Location may be your top priority once you decide to lease commercial property. However, there are other factors to consider when it comes to finding what’s right for your business. For instance, if you want to lease space in a trendy historic district, be prepared for some potential obstacles and challenges you might not face if you were leasing in newer construction.
If you want to renovate a space, make additions, or install modern amenities, you may be shouldered with a considerable financial burden. Not only can you be responsible for the cost of these renovations, you could also be required to cover the additional expenses incurred by efforts to preserve historic features.
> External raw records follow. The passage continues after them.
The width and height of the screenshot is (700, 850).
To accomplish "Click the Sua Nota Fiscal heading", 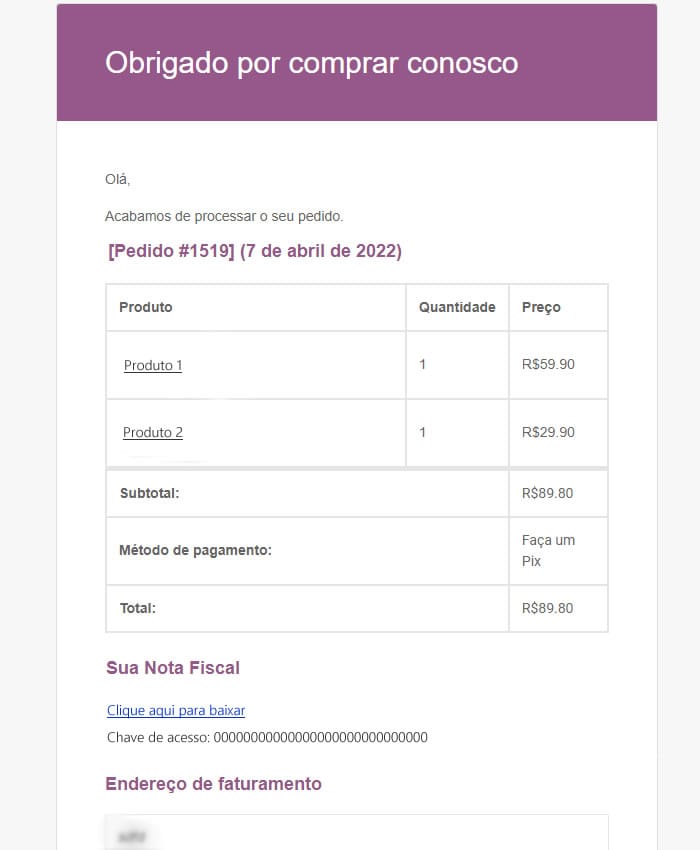I will click(173, 668).
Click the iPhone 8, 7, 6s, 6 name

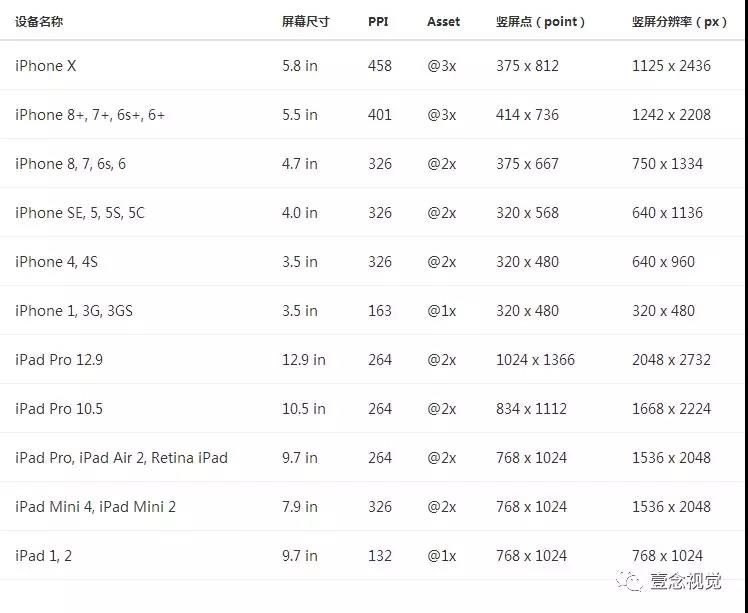pyautogui.click(x=70, y=164)

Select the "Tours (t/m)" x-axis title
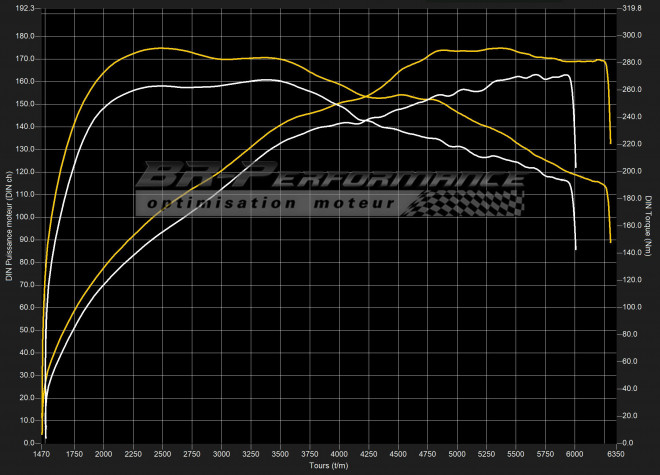(x=328, y=465)
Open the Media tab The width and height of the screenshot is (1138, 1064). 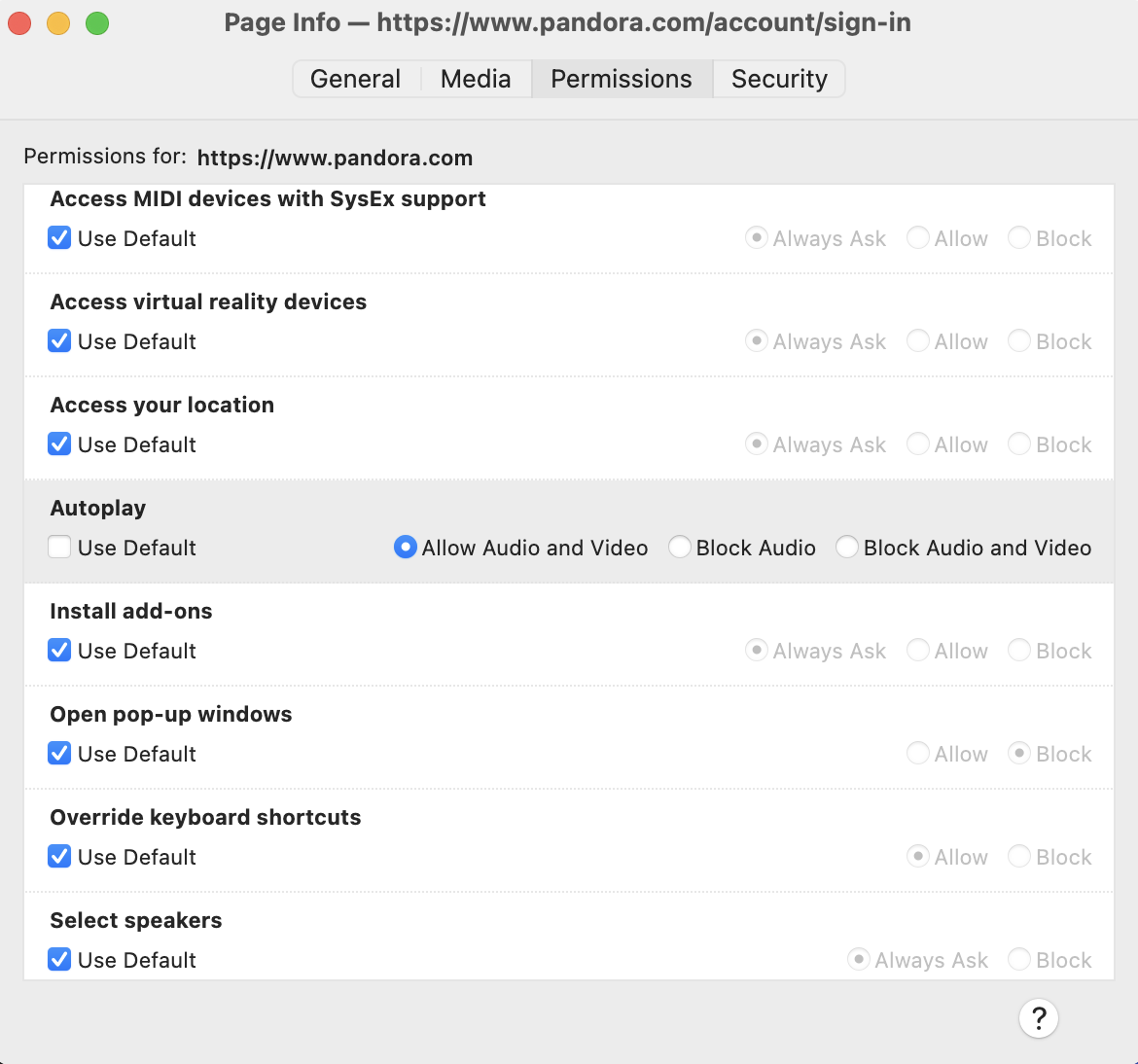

For instance, you might decide to improve the heating only to find out you cannot add ductwork to the space, requiring costly workarounds.
Attracting foot traffic
If you open your business in a historic building or district, you could be very limited in how you attract foot traffic. You might be prohibited from displaying neon or large signs, for instance. This can be something to consider, especially if your business will rely heavily on foot traffic.
Limited parking may be another drawback.
Before historic properties are altered in any way in Minnesota, state laws dictate that both the State Historic Preservation Office and the state department review the proposed actions and determine if they can be completed. These requirements can lead to delays and disputes that business owners would rather avoid.
Talking to an attorney
These and numerous other details regarding leasing commercial space in an historic building or district should be detailed in a lease agreement, so it is crucial to be diligent about reading and understanding the leases for these properties. Business owners who jump in without the help of an experienced attorney can find themselves dealing with legal headaches and challenges they would have preferred to avoid.